PARANAPIACABA

PARANAPIACABA

(De onde se vê o mar)

¨O sino bate, o condutor apita o apito,

Solta o trem de ferro um grito,

Põe-se logo a caminhar...

Vou danado prá Catende,

Vou danado prá Catende,

Vou danado prá Catende,

Com vontade de chegar...¨

Assim começa um dos mais belos poemas do poeta Pernambucano Ascenso Ferreira que conseguiu colocar nos versos escritos, a mesma cadência da máquina conhecida como Maria Fumaça, que o compositor Paulista Heitor Villa Lobos colocou na composição Bachiana nº 2 – O trenzinho do caipira. As duas obras se completam na recriação daquilo que foi o grande marco no transporte de cargas e de pessoas nesse Brasilzão dos dois últimos séculos.

Para solucionar o problema do deslocamento das riquezas produzidas no interior paulista até o porto de Santos, foi criada a estrada de ferro São Paulo Railway que ligava as cidades de Jundiaí no interior e Santos no litoral.

Mas havia e ainda há a Serra do Mar.

Esse gigante de rocha maciça que precisava e foi transposta pelo engenho e arte de homens determinados.

A penosa construção, os obstáculos físicos e o clima hostil foram atacados de frente e para que houvesse um local de descanso desses heróis anônimos, nasceu a Vila de Paranapiacaba.

A influência inglesa na construção da vila fica patente ao primeiro olhar.

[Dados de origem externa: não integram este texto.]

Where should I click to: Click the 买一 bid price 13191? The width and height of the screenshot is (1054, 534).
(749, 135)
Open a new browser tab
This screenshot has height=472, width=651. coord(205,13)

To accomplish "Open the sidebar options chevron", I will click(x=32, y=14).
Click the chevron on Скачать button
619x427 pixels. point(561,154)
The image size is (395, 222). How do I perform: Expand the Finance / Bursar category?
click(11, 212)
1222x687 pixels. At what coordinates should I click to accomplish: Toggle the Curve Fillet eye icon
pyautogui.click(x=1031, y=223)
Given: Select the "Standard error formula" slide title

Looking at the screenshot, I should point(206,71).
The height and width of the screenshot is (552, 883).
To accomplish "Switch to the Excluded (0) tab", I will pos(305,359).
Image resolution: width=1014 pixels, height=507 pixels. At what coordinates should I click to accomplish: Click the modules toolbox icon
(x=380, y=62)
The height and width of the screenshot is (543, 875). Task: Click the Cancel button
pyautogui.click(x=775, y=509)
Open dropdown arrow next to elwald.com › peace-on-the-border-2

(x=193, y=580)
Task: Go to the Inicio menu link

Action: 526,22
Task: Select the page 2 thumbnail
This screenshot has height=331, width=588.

Diferente dos portugueses cujas construções eram feitas ligadas umas às outras em ruas estreitas para oferecer proteção aos moradores, visto que a Península Ibérica sempre foi alvo de invasões, os ingleses, que sofreram a última invasão da ilha na época do Imperador Romano Júlio Cesar, constroem suas casas privilegiando espaços entre as construções, ruas largas, parques públicos e jardins floridos nas frentes das casas construídas com tábuas justapostas, onde portas e janelas (sem grades) se abrem para fora e são guarnecidas com cortinas coloridas.

Assim é Paranapiacaba.

A vila dos operários, as casas dos engenheiros e chefes de trens, o enorme pátio de manobras, o relógio (réplica do relógio do parlamento londrino), a casa do engenheiro chefe encarapitada no ponto mais alto da vila, nos leva de volta a um passado de esplendor.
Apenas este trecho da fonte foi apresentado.